[TASK OBJECTIVE] If an entry holds a picture, leave the picture out and copy the rest exactly.

[MATERIALS PROVIDED]

%%

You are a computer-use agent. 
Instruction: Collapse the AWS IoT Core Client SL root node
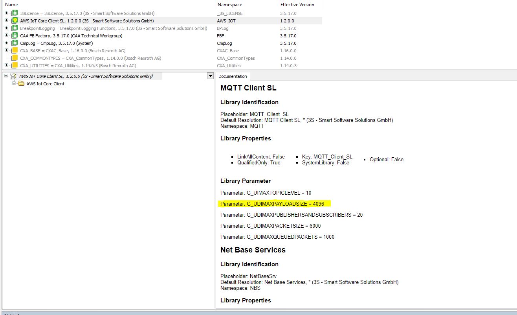tap(6, 76)
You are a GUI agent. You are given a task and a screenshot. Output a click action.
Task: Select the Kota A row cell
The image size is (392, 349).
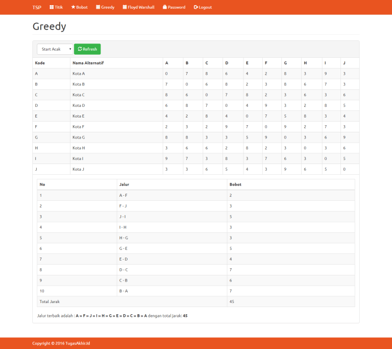pos(79,74)
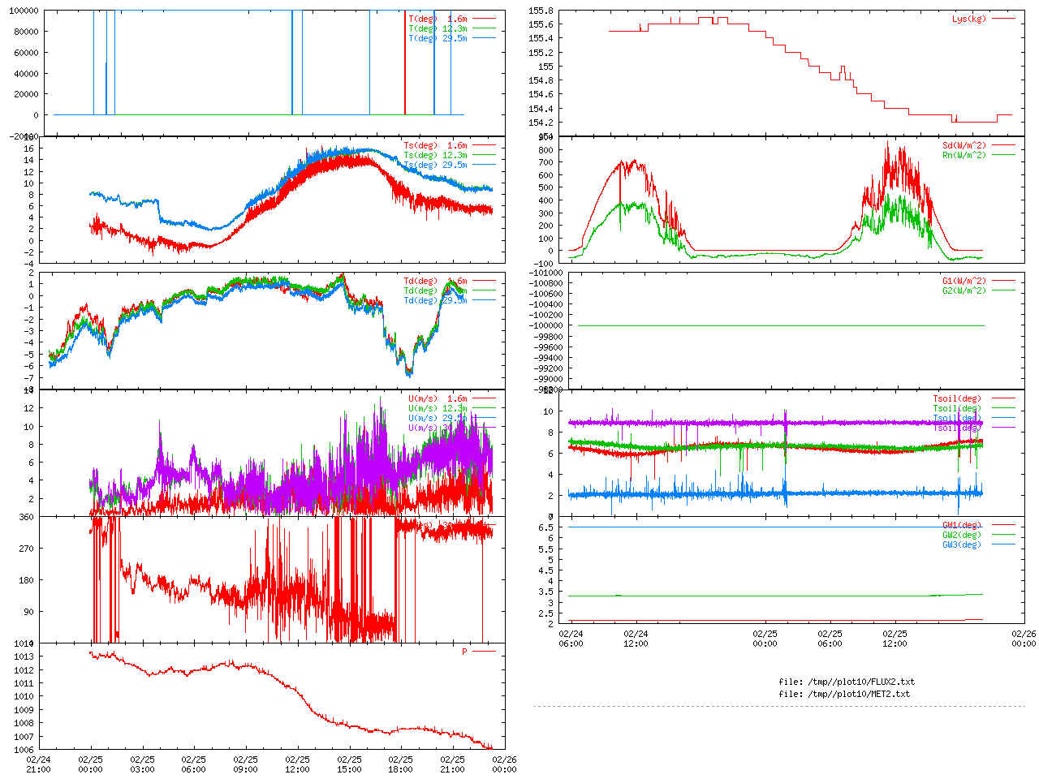Image resolution: width=1039 pixels, height=779 pixels.
Task: Click the 02/24 21:00 x-axis label
Action: pyautogui.click(x=38, y=764)
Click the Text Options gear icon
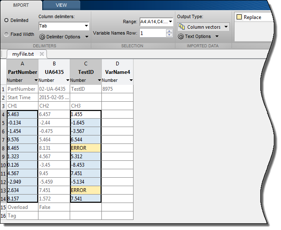This screenshot has width=281, height=230. tap(181, 37)
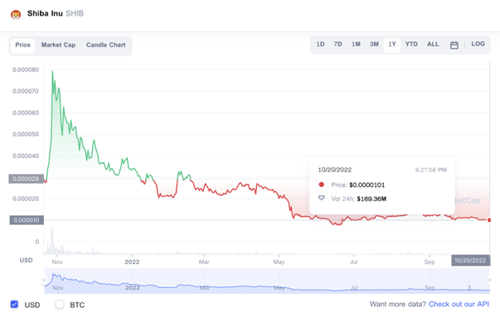Viewport: 500px width, 322px height.
Task: Toggle LOG scale for the chart
Action: coord(478,44)
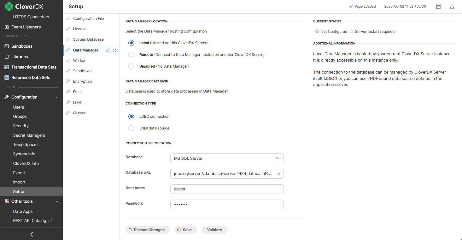Viewport: 462px width, 240px height.
Task: Click Discard Changes
Action: pyautogui.click(x=148, y=230)
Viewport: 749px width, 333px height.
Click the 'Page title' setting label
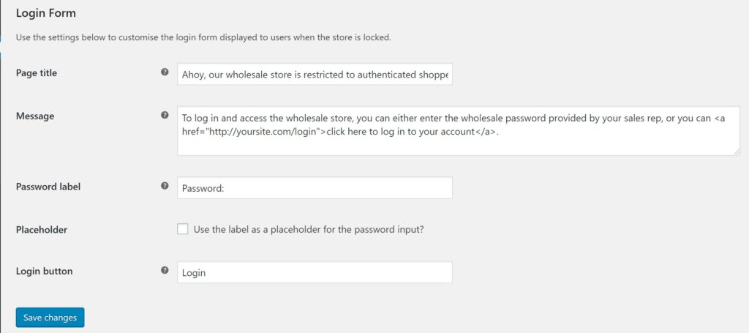click(37, 73)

%%

[RESPONSE]
You are a computer-use agent. 
Instruction: Collapse the AWS IoT Core Client SL root node
tap(6, 76)
You are a GUI agent. You are given a task and a screenshot. Output a click action.
Task: Select the Kota A row cell
The image size is (392, 349).
pos(79,74)
Image resolution: width=1039 pixels, height=779 pixels.
Task: Click the 02/24 21:00 x-axis label
Action: pyautogui.click(x=38, y=764)
Click the Text Options gear icon
This screenshot has width=281, height=230. tap(181, 37)
Viewport: 500px width, 322px height.
Task: Toggle LOG scale for the chart
Action: coord(478,44)
Viewport: 462px width, 240px height.
Task: Click Discard Changes
Action: pyautogui.click(x=148, y=230)
Viewport: 749px width, 333px height.
Click the 'Page title' setting label
click(37, 73)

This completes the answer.